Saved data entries
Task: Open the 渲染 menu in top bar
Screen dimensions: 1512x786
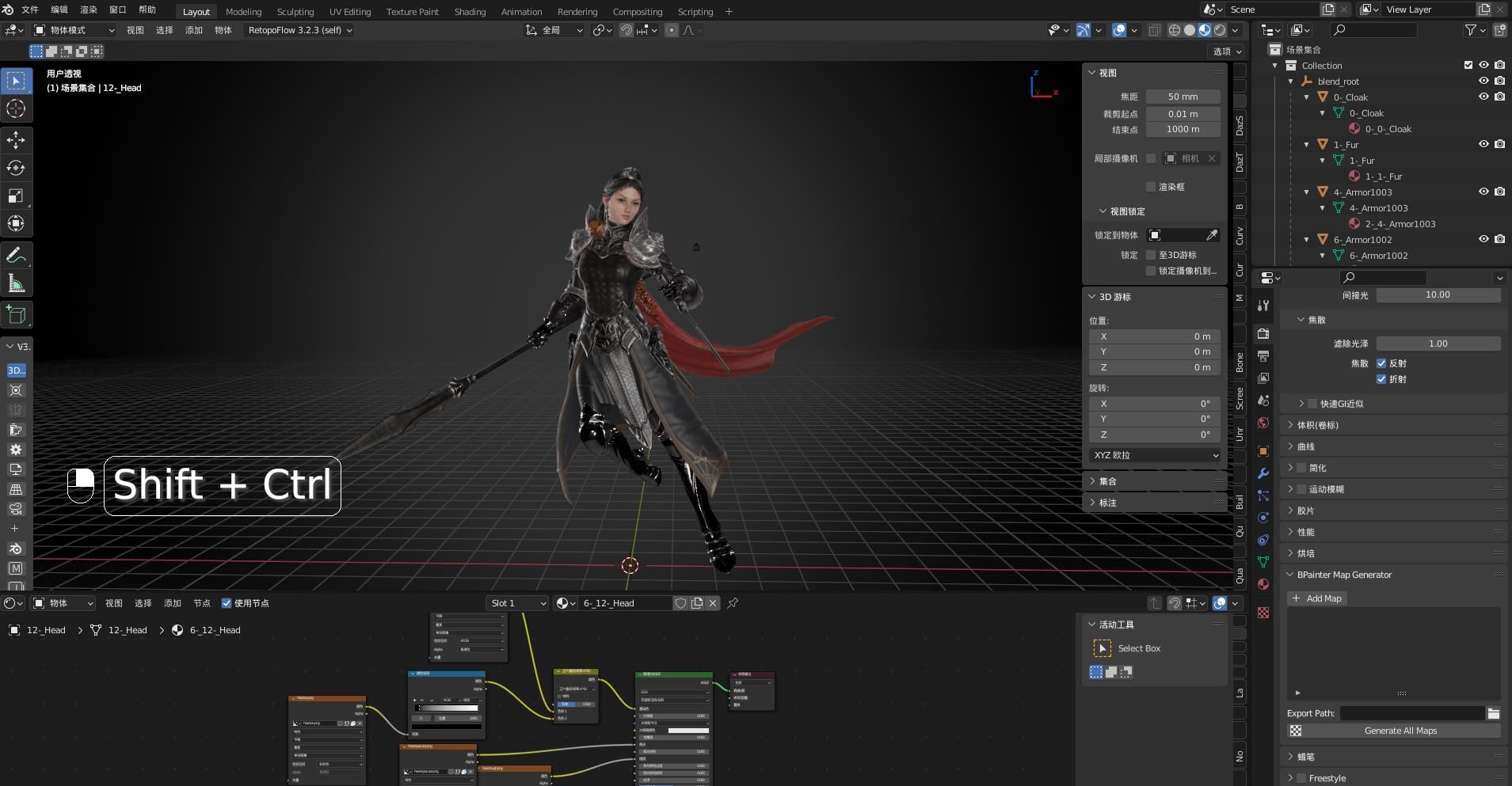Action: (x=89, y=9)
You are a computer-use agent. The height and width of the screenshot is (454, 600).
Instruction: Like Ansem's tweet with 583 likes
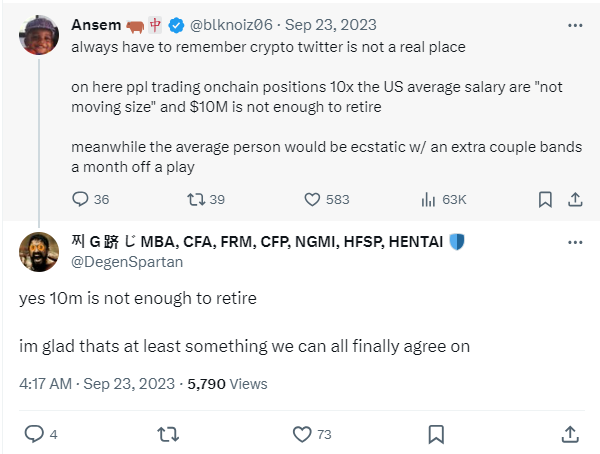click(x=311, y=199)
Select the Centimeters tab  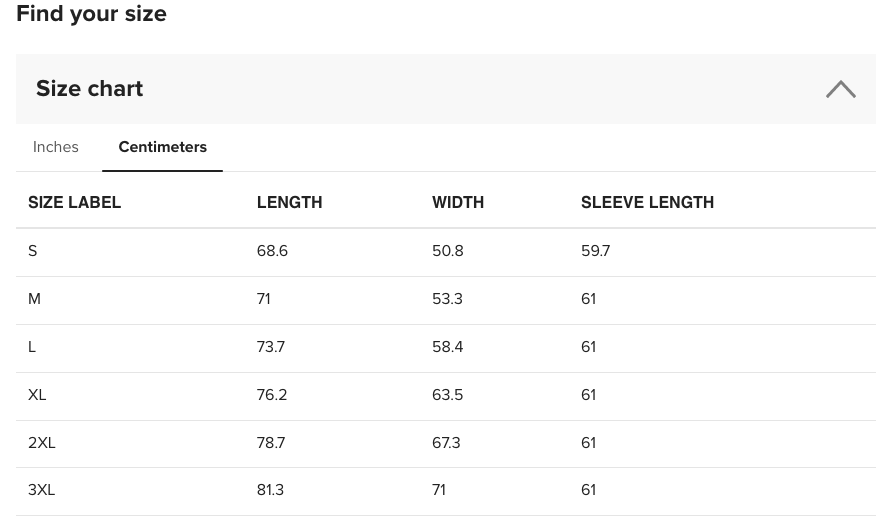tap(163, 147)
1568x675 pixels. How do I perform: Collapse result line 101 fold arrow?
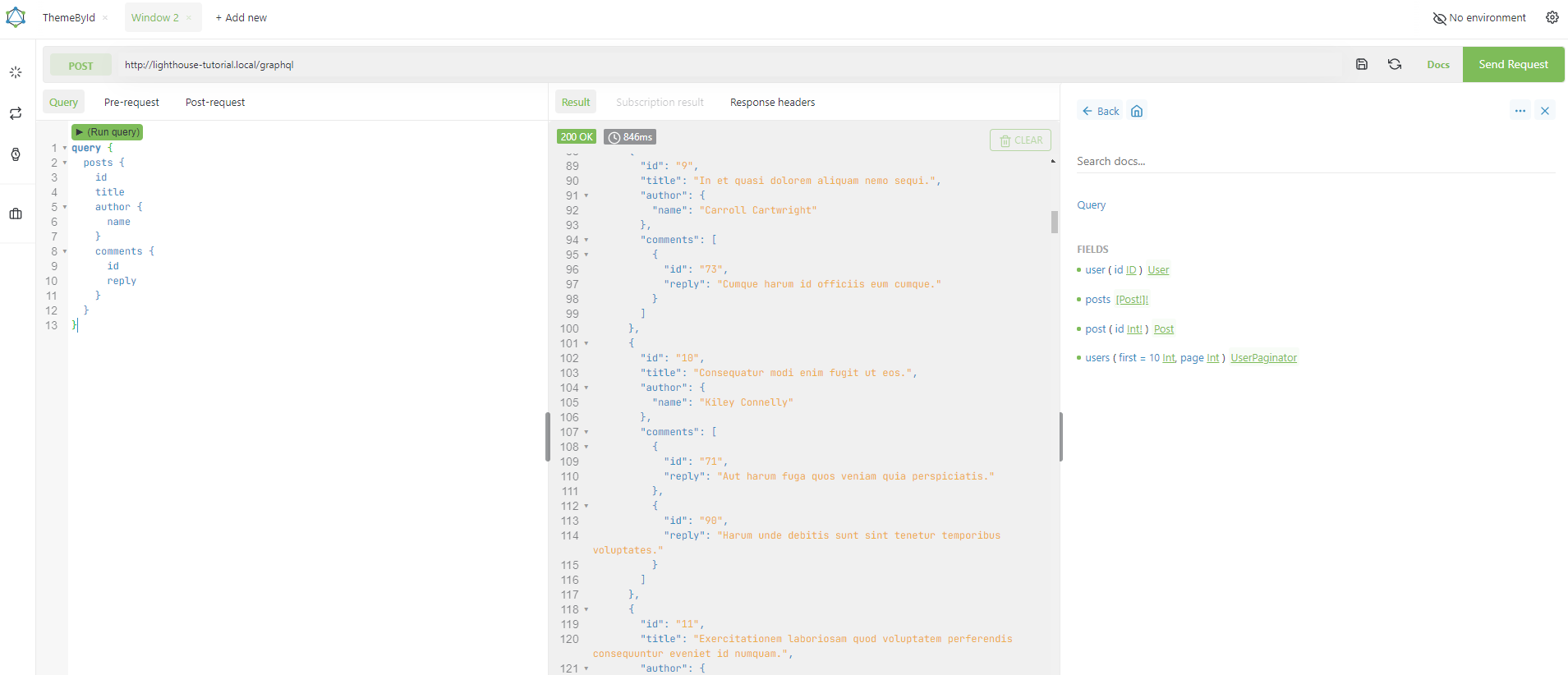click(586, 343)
...
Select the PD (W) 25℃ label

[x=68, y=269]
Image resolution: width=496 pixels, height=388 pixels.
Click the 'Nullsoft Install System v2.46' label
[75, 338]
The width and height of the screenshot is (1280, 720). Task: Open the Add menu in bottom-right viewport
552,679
---
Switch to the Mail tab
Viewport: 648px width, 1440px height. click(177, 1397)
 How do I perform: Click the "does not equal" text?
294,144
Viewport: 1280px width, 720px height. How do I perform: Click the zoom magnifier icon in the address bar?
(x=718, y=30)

# What is asked
Rewrite everything from the line containing "Switch to the Mail tab" down to the line containing "(x=718, y=30)", changing "magnifier" to "magnifying glass" and leaving the rest unchanged.

# Expected answer
Switch to the Mail tab
Viewport: 648px width, 1440px height. click(177, 1397)
 How do I perform: Click the "does not equal" text?
294,144
Viewport: 1280px width, 720px height. How do I perform: Click the zoom magnifying glass icon in the address bar?
(x=718, y=30)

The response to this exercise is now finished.